→ **Try it**: Return every line of the data below that contains the string "tick".
══════
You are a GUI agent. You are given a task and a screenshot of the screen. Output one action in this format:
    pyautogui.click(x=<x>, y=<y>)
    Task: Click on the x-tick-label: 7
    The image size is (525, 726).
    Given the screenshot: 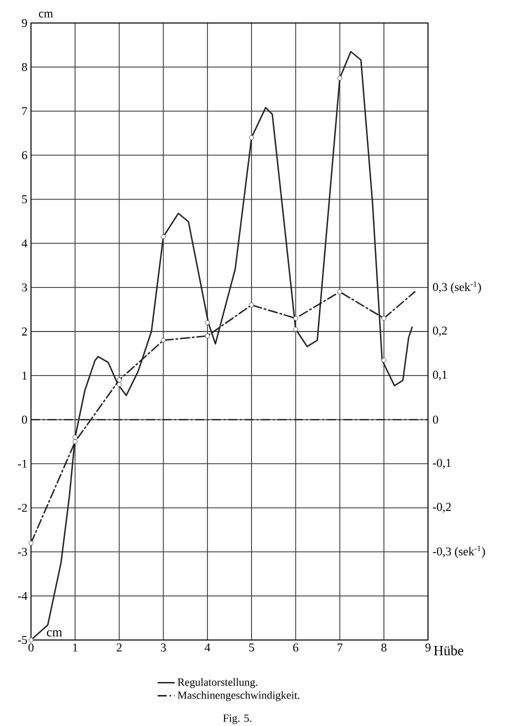 What is the action you would take?
    pyautogui.click(x=340, y=648)
    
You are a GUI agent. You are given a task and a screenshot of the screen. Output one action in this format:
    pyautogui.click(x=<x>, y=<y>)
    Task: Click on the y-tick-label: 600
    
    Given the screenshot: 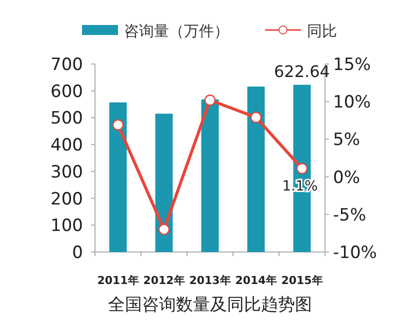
══════
→ **Output of the exercise**:
    Task: Click on the x-tick-label: 7
    Task: Click on the y-tick-label: 600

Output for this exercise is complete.